§ TASK DIRECTIONS
From the listing below, copy each line that contains the word "input".

§ DATA PROVIDED
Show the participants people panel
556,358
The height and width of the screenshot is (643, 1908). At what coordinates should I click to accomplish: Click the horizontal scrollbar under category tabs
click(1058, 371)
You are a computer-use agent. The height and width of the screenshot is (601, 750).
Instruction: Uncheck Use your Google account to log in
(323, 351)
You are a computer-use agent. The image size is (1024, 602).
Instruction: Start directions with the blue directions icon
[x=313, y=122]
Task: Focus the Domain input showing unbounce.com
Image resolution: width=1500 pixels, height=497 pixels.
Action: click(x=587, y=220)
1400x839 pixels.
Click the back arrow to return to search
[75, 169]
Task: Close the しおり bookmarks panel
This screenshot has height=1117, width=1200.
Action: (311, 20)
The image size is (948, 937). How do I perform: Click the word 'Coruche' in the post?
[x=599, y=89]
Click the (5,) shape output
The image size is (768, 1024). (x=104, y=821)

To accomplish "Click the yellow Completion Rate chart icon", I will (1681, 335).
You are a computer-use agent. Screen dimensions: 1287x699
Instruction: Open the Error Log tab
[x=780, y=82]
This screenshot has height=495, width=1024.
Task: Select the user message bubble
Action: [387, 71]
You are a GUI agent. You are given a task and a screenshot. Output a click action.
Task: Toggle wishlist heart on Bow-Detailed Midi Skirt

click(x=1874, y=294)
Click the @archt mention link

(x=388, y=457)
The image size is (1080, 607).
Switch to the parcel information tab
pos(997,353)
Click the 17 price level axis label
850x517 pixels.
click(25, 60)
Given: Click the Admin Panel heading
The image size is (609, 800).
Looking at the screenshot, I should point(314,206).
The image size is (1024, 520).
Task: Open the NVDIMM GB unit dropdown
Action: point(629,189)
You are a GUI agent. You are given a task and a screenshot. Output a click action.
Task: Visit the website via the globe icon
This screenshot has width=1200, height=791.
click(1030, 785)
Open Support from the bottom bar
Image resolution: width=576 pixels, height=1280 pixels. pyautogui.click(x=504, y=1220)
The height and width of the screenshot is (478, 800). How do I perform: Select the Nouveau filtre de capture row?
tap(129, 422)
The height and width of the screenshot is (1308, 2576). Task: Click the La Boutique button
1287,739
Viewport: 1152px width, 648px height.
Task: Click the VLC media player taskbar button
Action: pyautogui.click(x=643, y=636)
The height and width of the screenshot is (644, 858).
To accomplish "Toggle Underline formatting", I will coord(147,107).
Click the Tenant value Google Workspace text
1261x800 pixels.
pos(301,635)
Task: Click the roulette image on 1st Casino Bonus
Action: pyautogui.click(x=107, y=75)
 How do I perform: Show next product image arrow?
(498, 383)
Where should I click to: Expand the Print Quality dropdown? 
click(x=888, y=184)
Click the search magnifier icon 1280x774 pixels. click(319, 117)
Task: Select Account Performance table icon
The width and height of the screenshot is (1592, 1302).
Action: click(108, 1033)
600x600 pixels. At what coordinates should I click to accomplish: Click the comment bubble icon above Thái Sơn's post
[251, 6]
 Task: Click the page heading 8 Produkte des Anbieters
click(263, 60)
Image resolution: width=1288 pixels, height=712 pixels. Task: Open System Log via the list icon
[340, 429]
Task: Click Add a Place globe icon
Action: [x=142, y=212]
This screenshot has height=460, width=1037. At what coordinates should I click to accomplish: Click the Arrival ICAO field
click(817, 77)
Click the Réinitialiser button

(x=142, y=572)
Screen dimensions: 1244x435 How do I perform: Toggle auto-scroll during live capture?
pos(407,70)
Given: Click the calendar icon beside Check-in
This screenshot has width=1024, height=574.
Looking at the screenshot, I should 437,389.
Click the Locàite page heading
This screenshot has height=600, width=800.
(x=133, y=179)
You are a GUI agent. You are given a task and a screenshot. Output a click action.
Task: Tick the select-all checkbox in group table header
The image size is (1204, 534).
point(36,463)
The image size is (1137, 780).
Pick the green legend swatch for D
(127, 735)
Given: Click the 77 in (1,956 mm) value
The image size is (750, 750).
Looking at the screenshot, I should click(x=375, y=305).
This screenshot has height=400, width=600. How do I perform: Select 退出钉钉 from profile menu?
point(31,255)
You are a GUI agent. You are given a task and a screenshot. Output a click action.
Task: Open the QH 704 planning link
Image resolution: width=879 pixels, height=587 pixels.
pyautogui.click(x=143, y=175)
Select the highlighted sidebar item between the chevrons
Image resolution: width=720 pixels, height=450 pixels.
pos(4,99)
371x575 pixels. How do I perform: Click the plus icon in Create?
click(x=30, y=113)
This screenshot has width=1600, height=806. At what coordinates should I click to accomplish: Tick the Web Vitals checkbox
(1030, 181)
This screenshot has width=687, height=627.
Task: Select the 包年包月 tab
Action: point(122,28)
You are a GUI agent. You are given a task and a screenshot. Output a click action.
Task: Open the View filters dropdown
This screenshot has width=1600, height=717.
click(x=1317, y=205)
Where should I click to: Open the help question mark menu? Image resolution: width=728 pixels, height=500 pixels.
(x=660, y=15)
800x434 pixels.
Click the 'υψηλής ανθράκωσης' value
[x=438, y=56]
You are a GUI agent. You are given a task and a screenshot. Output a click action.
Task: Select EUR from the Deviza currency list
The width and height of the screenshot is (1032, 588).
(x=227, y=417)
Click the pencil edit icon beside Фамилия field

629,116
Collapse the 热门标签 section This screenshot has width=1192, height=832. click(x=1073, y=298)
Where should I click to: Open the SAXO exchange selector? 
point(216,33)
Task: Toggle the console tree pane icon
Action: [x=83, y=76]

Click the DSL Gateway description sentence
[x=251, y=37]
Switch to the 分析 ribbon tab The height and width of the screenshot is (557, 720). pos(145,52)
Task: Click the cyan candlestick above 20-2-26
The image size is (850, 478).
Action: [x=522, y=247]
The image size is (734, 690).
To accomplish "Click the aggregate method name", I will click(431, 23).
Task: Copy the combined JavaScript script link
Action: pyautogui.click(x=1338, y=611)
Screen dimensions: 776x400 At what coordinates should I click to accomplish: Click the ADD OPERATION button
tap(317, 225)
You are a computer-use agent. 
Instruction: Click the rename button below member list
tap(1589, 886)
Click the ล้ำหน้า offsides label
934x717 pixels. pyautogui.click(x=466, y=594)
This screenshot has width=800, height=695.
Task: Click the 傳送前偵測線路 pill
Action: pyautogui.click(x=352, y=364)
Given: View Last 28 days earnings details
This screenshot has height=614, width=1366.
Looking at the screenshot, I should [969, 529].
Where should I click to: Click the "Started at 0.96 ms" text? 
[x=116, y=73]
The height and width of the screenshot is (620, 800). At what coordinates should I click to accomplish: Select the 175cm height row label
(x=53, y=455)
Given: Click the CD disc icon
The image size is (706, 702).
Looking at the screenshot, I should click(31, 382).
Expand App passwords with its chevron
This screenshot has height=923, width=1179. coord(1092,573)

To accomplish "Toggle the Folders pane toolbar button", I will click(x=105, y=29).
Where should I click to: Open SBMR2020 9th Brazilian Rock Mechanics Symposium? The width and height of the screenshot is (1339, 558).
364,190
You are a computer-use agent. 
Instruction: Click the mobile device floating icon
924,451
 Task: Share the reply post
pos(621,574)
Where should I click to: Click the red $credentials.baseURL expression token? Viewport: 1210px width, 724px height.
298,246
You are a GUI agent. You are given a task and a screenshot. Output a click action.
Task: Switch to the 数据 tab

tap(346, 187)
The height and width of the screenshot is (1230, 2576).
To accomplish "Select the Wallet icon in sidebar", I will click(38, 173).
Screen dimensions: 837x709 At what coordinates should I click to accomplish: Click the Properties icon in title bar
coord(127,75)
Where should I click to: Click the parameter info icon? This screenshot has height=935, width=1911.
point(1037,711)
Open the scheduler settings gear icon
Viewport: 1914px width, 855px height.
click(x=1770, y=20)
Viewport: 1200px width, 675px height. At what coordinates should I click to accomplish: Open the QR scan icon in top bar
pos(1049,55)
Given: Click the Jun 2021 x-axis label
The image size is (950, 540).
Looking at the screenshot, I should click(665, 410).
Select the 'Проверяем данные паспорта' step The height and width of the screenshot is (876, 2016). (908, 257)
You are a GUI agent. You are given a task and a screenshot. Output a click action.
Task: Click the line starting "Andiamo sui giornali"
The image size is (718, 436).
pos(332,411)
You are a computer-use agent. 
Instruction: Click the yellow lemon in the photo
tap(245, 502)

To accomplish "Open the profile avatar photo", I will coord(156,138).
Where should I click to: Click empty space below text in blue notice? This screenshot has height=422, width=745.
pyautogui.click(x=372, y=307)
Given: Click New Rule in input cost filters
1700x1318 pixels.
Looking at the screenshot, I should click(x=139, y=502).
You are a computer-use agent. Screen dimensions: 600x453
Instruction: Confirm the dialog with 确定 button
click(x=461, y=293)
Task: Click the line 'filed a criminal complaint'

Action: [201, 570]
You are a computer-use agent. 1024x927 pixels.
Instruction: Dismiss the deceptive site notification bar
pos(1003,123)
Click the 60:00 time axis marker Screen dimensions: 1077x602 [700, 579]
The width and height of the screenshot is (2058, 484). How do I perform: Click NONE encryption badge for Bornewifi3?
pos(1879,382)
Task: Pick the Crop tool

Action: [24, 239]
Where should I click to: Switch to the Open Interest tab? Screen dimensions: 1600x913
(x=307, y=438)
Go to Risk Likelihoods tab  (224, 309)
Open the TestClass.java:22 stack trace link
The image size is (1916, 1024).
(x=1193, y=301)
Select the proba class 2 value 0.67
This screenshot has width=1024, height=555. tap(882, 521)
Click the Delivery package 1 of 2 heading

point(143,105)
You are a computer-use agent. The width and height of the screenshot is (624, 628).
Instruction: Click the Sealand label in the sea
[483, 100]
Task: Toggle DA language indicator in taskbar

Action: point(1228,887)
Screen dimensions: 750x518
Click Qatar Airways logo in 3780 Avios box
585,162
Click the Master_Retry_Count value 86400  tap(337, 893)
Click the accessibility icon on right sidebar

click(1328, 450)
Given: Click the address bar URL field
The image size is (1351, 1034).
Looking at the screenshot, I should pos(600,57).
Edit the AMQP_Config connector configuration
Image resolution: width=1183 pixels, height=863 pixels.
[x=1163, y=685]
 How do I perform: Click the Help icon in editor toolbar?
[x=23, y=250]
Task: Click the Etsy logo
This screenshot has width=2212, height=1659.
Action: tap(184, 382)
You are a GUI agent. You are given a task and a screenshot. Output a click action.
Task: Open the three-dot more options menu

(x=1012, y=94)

§ RESULT FOR THIS TASK
Task: Focus the Domain input showing unbounce.com
Given: Click New Rule in input cost filters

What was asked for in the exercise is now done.